In recent years, many more organisations have established business continuity management programmes (BCPs) which define the different processes (suggestion to utilise the wording of ‘process’ rather than ‘system’ due to general, but not always, confusion around BCP and DRP) of avoiding and recovering from potential disasters to their business.
By Mpho Modisane, IRMSA risk intelligence committee
With the number one goal of a Business Continuity Plan (BCP) serving to allow for continuation of operations while recovering from a disaster, the key component of the success of BCP’s relies on the organization’s resilience programme.
Resilience Defined
The Business Continuity Institute defines Resilience as the adaptive capacity of an organization in a complex changing environment.
Resilience is the more mature aspect of recovering from disaster which is the ability of an organization to uphold its functions regardless of drastic changes in the internal and external environment.

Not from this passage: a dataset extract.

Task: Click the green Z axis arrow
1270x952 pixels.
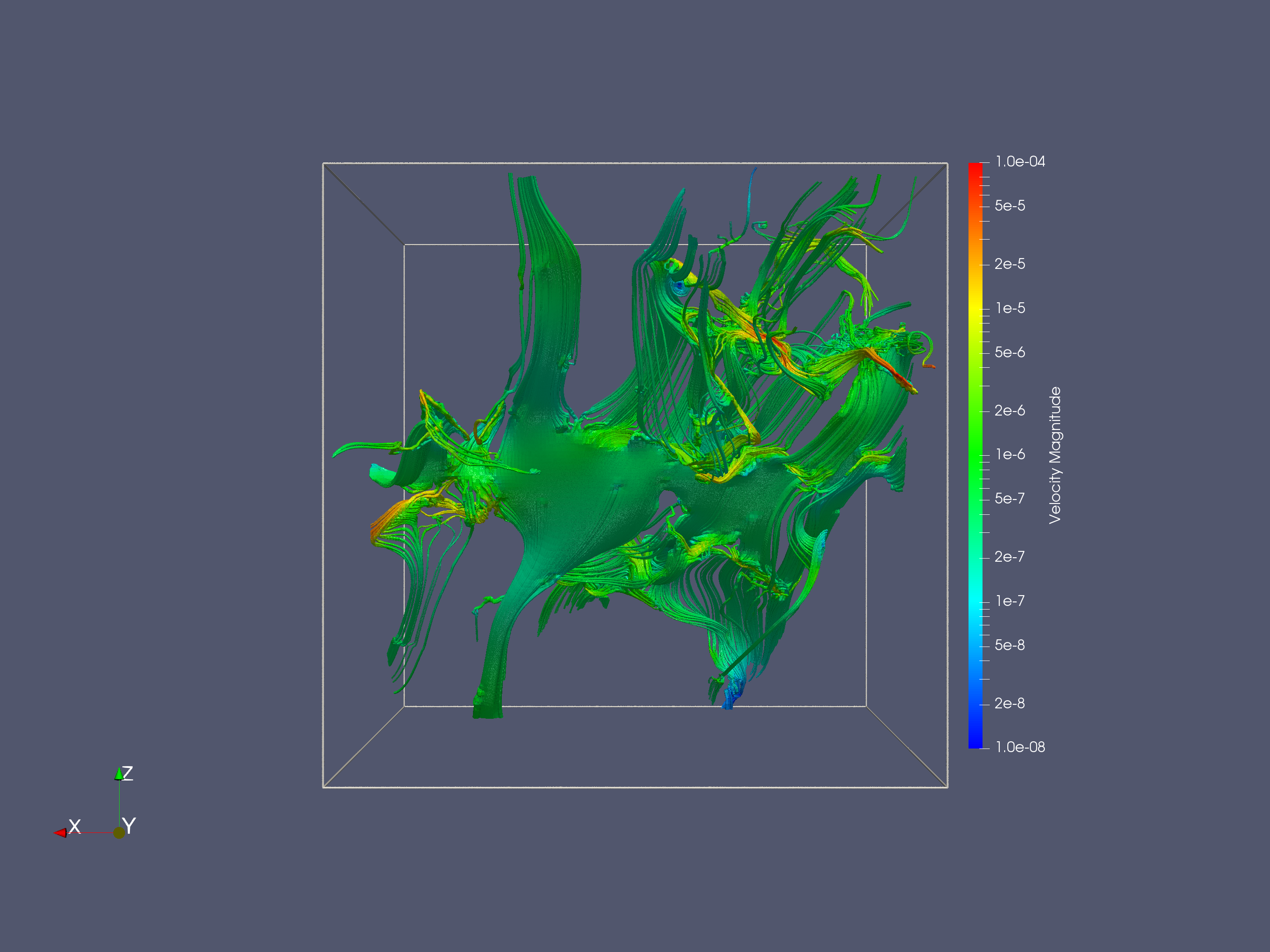Action: click(x=119, y=774)
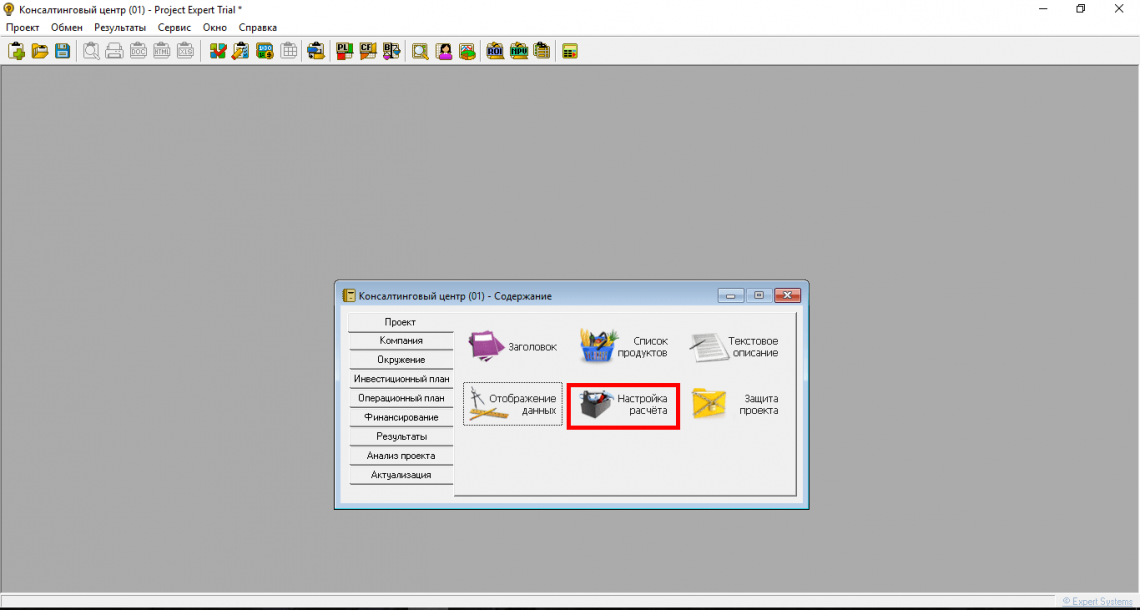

Therefore, in their quest to achieve greater maturity in response to and recovering from disasters, an organization must consider a tailor-made resilience program to enable continuation of business under adverse circumstances.
Resilience Statistics
In their annual Africa Resilience survey, Ernst and Young (EY) discovered that although majority of African Organizations have good BCPs; they in addition require a matured resilience programme to reduce the likelihood of exposure and recover from disruptive events when they happen.
The conclusions from the survey indicate that approximately 72% [Level 2 – Level 5] of the respondents reported that their resilience programme can assist in recovering business operations after a disaster.

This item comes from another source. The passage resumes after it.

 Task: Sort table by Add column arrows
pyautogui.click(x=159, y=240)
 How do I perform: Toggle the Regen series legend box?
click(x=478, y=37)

Of that number, 5% is certifiable and 28% can recover all critical functions within approved Recovery Time Objectives.
Only 28% either cannot recover operations or the respondents do not know the maturity level of the programme.

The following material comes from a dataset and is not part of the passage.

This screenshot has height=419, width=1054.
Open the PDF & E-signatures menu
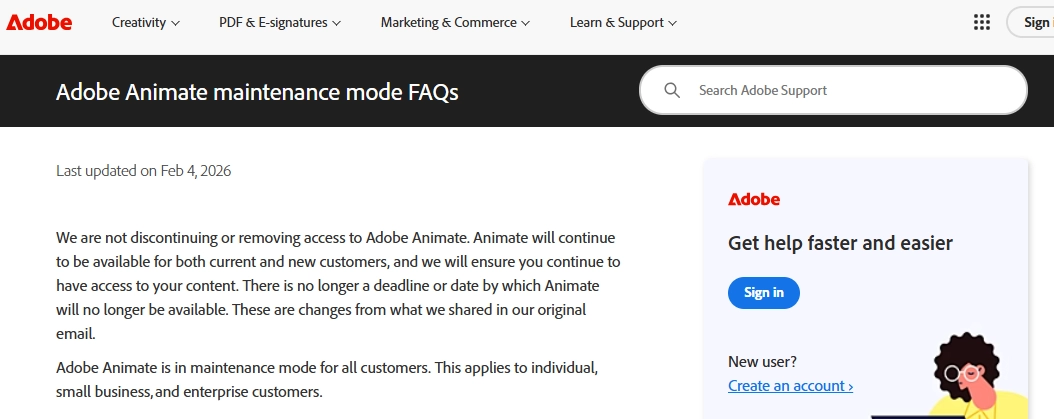point(280,22)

Over 64% of the aggregated participants have indicated an alignment of their companies BCM resilience solutions, to international best practices, i.e. ISO 22301, ISO 22316, BS 65000, ISO 27031, the Business Continuity Institute Good Practice Guidelines 2013 and/or COBIT.
Of the 64% approximately 10% have specified that their companies are aligned to BS 65000 i.e. a Guidance document on organisational resilience.
The EY survey further rated the resilience maturity of the sampled organizations in line with international standards on a five-point scale, with five being the most mature level.
With the survey having revealed that 5% of the sampled organizations have reached level 5, 28% level 4, 24% level 3, 15% level 2 and 10% level 1 maturity of business resilience. The remaining 18% of the respondents indicated level of resilience unknown.
What this indicates is that although 72% of the respondents reported that their resilience programme can assist in recovering business after a disaster, only 5% have their risk management sources spread beyond the scope of traditional risk methods.
The need to be multinationally resilient
The complication with any organization operating multinationally is that the nature of disasters become foreign, away from the home country.
The best assurance any organization can get against unknown material disruptive events is to align with international standards both at policy level and implementation.
A multinationally resilient organisation can reduce their vulnerability through adopting a resilience programme which gives them the opportunity to recover all critical functions within the approved Recovery Time Objectives.
As a risk professional have you considered that:
* Business Continuity Management and Resilience are a subset of Risk Management, both disciplines are a critical part of mitigation of certain risks, is the value of risk management tested whenever any of these risks materialise?
* Sooner or later your business could grow multinationally. At some point in your business there’s contact with global customers or business partners. Have you considered your organization’s exposures as a result of these relationships?
* Your employees might travel outside your home country exposing them to multinational risks. Have you added an emergency repatriation plan in your resilience programme?
* Some of your business recovery sites are sitting elsewhere in the world. Have you considered resilience backup if a disaster hits your recovery?
* For a multinational business, what infrastructure challenges in the other country similar to the local water and electricity challenges experienced in South Africa could impact on overall business continuity?
* For a multinational business, given the rise of cyber risk which holds no political boundaries, has the business considered the impact of system failure (DRP) and the link to their cyber risk management controls?
* Is your business focusing on generic disaster scenarios or specific scenarios which may have a higher probability of occurrence such as power outages (local), political unrest depending on the economic state of the foreign country?
The most responsible decision of any organization would be to be aligned with international business resilience standards and formally adopt these as part of the risk management and business continuity program, because in spite of everything we are all part of the global world.